Y así dispuesto, el Cuerpo es conducido a la sepultura. ¡Cómo iría la Santísima Virgen!
¡Qué penoso es el momento de arrancar el cadáver de una persona querida de casa para llevarlo a enterrar!…
¡Qué camino tan largo y, al mismo tiempo, tan corto, el que hay que recorrer en el entierro!
Por una parte, se desea llegar cuanto antes y acabar de una vez con aquel tristísimo momento…; por otra, se teme llegue el instante de la separación total…, del último adiós.
¡Cuál sería el sufrimiento del Corazón de aquella Madre en estos momentos!
Y cuando ya, colocado en el sepulcro, fue la piedra cerrando la entrada y ocultando el santo Cuerpo, ¿quién podrá explicar lo que pasaría entonces por el alma de la Virgen?…
Ahora sí que se quedó definitivamente sin Hijo… ¿Quién la arrancaría de aquel lugar si Ella no podía vivir sin Él?

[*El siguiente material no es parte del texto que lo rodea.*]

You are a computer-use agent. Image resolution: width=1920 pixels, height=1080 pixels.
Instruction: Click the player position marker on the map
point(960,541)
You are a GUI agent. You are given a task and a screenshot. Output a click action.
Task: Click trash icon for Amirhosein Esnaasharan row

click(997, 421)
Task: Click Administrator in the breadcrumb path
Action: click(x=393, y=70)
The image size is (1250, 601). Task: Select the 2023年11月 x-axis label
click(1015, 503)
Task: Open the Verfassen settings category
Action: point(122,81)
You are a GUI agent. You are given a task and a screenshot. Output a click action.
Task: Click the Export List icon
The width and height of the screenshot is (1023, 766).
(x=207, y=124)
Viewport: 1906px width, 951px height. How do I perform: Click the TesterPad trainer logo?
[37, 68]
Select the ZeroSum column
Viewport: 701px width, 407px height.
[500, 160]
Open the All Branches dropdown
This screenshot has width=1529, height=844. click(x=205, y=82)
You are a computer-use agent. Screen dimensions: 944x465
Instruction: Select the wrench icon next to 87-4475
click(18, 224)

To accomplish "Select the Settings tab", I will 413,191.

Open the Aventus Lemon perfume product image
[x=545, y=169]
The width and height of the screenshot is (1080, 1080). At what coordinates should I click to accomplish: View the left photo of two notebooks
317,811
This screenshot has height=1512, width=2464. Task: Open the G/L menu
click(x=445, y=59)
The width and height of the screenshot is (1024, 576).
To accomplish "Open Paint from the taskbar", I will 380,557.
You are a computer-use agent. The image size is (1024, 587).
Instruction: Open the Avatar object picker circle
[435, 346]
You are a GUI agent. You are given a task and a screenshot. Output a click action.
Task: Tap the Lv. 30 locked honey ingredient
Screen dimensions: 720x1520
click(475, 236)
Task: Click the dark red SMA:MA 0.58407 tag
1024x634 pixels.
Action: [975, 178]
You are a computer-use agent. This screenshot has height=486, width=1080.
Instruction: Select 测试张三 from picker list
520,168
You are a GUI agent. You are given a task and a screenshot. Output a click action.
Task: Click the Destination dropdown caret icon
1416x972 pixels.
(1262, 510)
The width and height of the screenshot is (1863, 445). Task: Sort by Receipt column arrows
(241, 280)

El Salvador quedó allí en el sepulcro descansando…, pero María no podía descansar, ni sosegar… se consideraba sola…, huérfana…, desamparada y desterrada…, sin familia…, sin hogar…, y así, acompañada de aquellas almas piadosas, pero sintiendo en su Corazón la frialdad de la más espantosa soledad, emprendió el regreso hacia el Cenáculo.
Todos los que la acompañaban, con el corazón encogido, pensaban, sin embargo, en el Corazón destrozado de aquella Madre, que volvía sola…, sin su Hijo…
Sigamos, con Ella, este camino de dolor.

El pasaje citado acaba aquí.